Die Ursprünge des Rhythm and Blues

Rhythm and Blues BandBei der Bezeichnung "Rhythm and Blues", abgekürzt R'n'B, handelt es sich um einen Musikstil, der in den 40er Jahren des letzten Jahrhunderts erstmals namentlich von der Musikzeitschrift Billboard erwähnt wird. Seine Anfänge liegen in der "race music" (Rassenmusik), die bis dato die Musik der Farbigen in Amerika diskriminierend bezeichnete. Die Musik soll zum tanzen anregen (rhythm) und hat afroamerikanische Wurzeln (blues). Durch einen Tantiemenstreit 1941 zwischen der Urhebergesellschaft der USA und den Rundfunkanstalten wird diese Musik nun von den Radiosendern vermehrt gespielt, so daß sie für große Teile der Bevölkerung zugänglich wird.
Rhythm and Blues steht seitdem allerdings nicht für einen fest definierten Musikstil, sondern er wandelt sich im Laufe der Jahrzehnte durch Kombinationen mit den Musikstilen der jeweiligen Zeit, bzw. entwickeln sich aus ihm andere Musikstile.

In den 40er Jahren bezeichnet Rhythm and Blues ertmal nur Musikstücke, die von viel Blues und BigBand-Musik geprägt sind, typische Musik der schwarzen Bevölkerung der USA.

Rhythm and Blues ab den 50er Jahren

In den 50ern werden "weißere" Musikelemente in Form von Countrymusic miteinbezogen, woraus sich dann langsam der heute allen bekannten Rock'n'Roll bildet.
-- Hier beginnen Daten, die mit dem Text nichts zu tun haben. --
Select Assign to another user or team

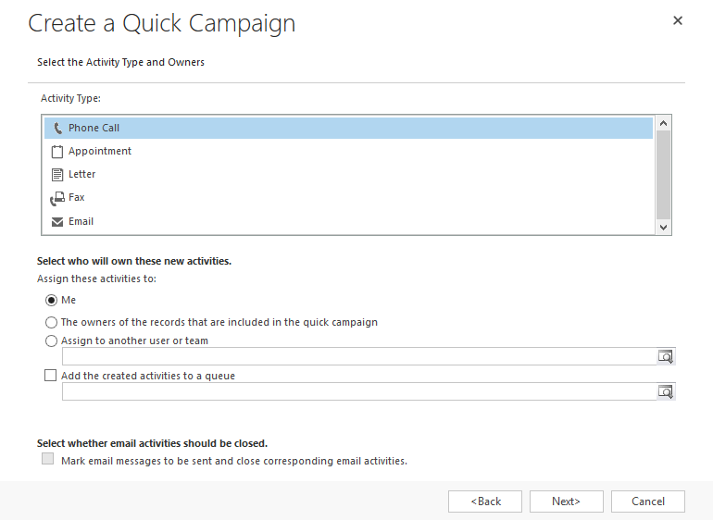coord(51,340)
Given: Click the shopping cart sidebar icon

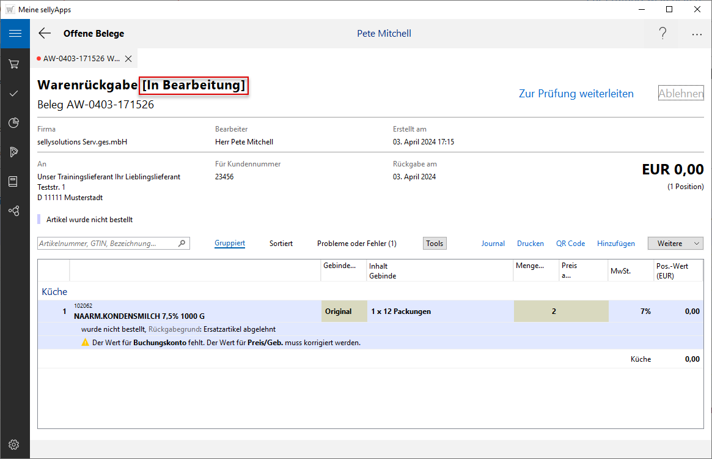Looking at the screenshot, I should tap(15, 64).
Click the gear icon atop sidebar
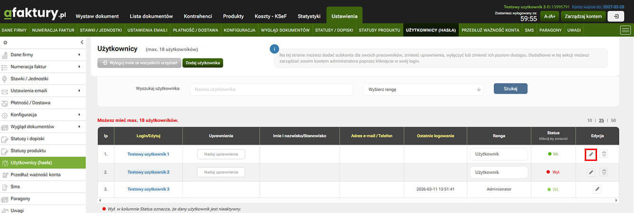This screenshot has width=634, height=213. click(5, 43)
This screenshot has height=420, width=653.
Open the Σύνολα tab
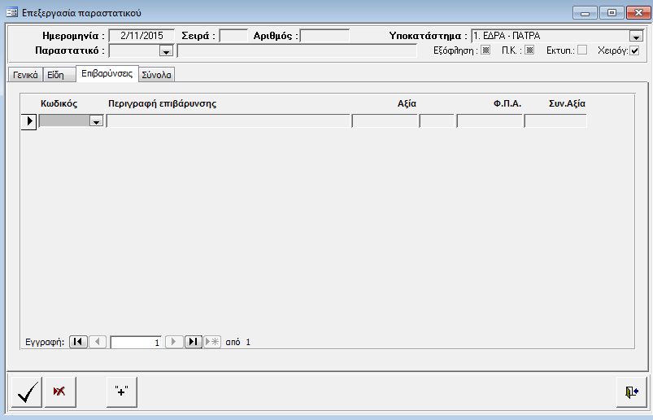(157, 75)
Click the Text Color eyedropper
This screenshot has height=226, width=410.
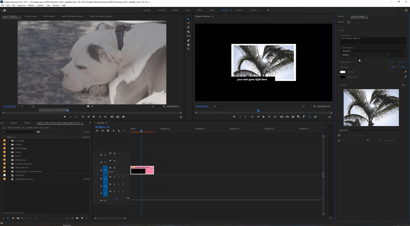point(405,72)
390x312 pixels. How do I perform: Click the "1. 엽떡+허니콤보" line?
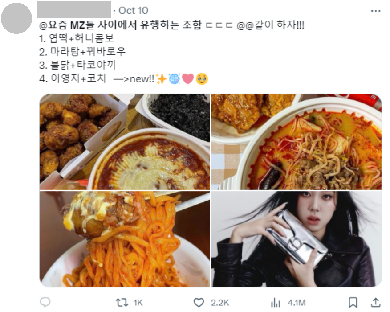pyautogui.click(x=77, y=38)
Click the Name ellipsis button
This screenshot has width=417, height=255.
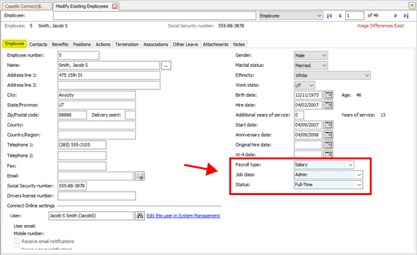click(166, 65)
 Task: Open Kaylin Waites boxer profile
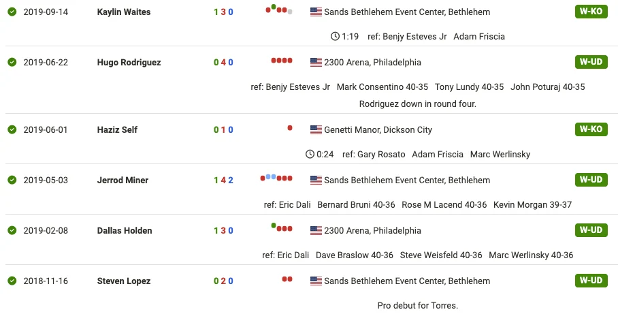[x=124, y=12]
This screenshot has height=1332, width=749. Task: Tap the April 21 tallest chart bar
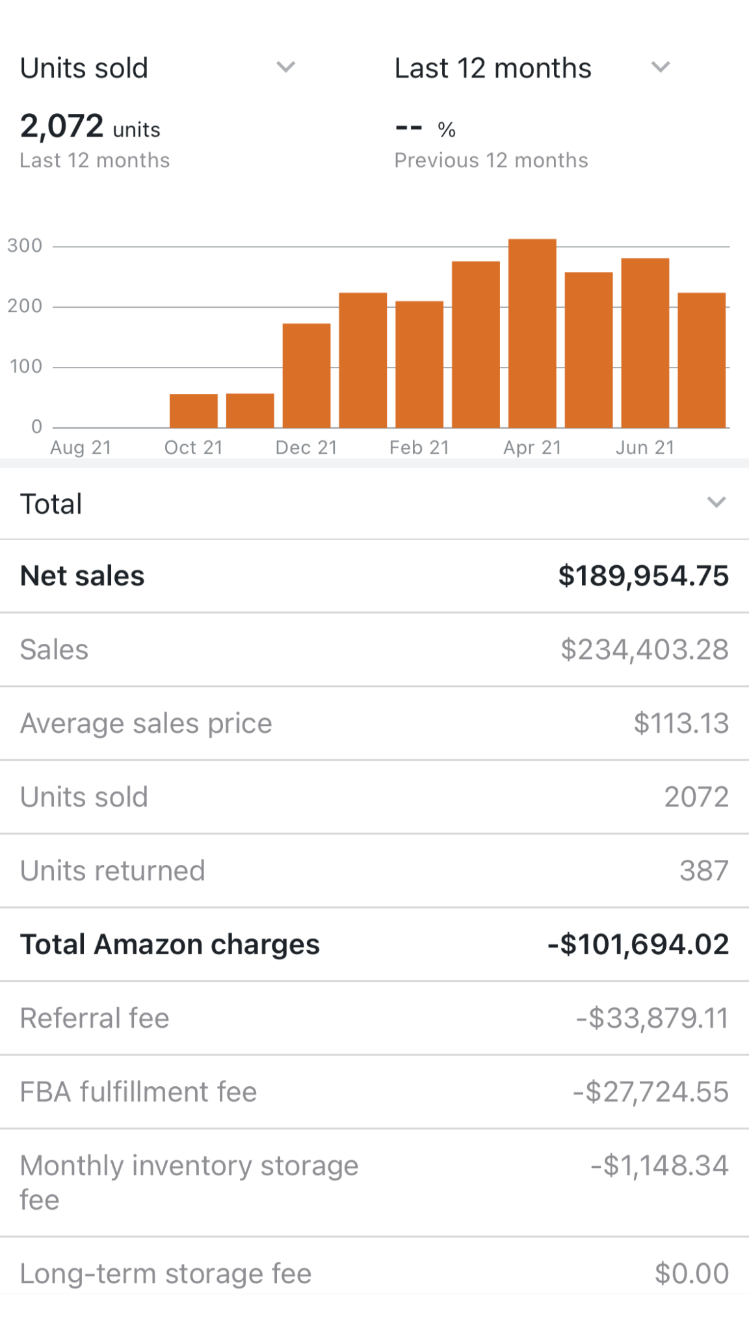point(532,334)
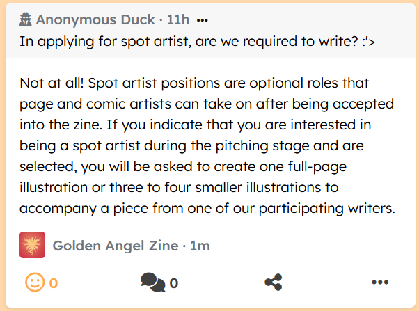The width and height of the screenshot is (419, 311).
Task: Open more options menu at bottom right
Action: (x=379, y=282)
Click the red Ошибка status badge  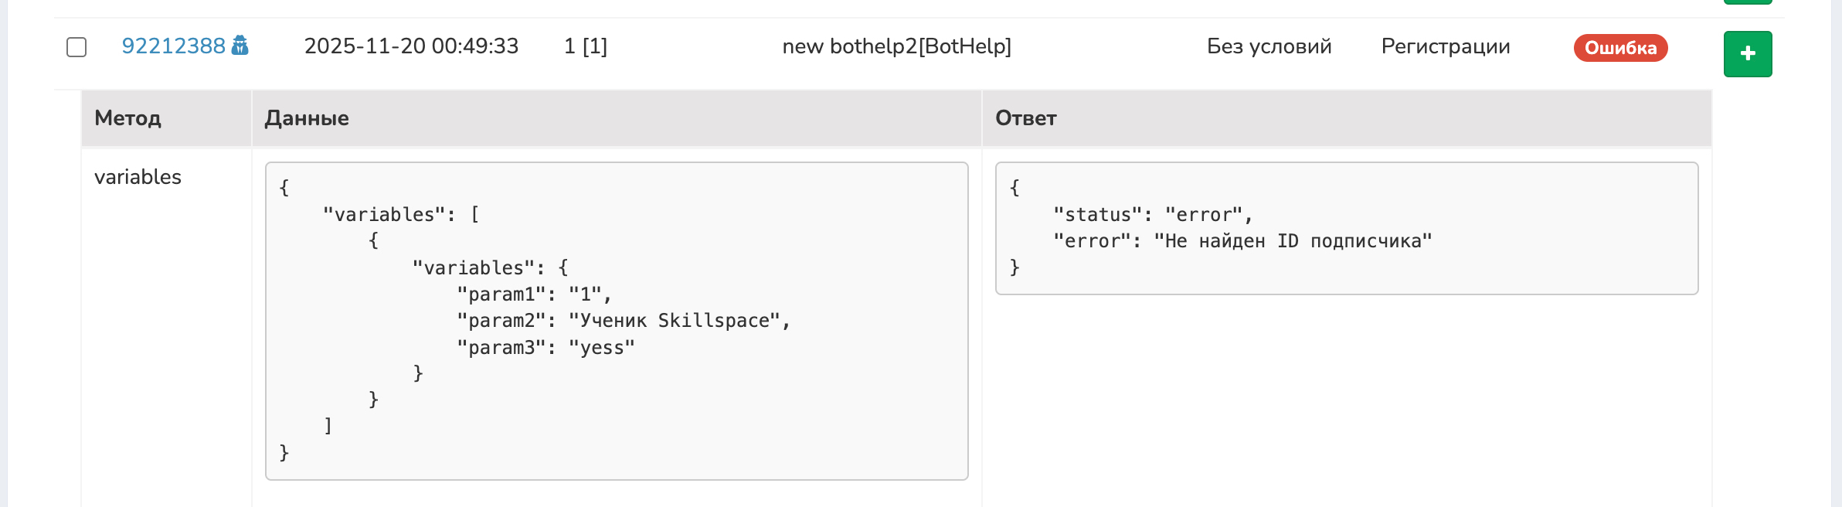(1620, 48)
Mit dieser Art von Rhythm and Blues, den Chuck Berry spielt, schafft es erstmals ein Farbiger sich in den amerikanischen Charts durchzusetzen. Der bekannteste weiße Vertreter dieser damals neuen Musik ist Elvis Presley.

Ab den 60er Jahren kommt für Rhythm and Blues ein neuer Begriff hinzu, geprägt von der Gospelmusik ebenfalls schwarzer Musiker: Soul. Diese gitarrenorientierte Musik wird zu jener Zeit v.a. von Ike und Tina Turner vertreten. In Großbritannien läuft die Entwicklung zum Beat, allen voran vertreten durch die Beatles und die Rolling Stones.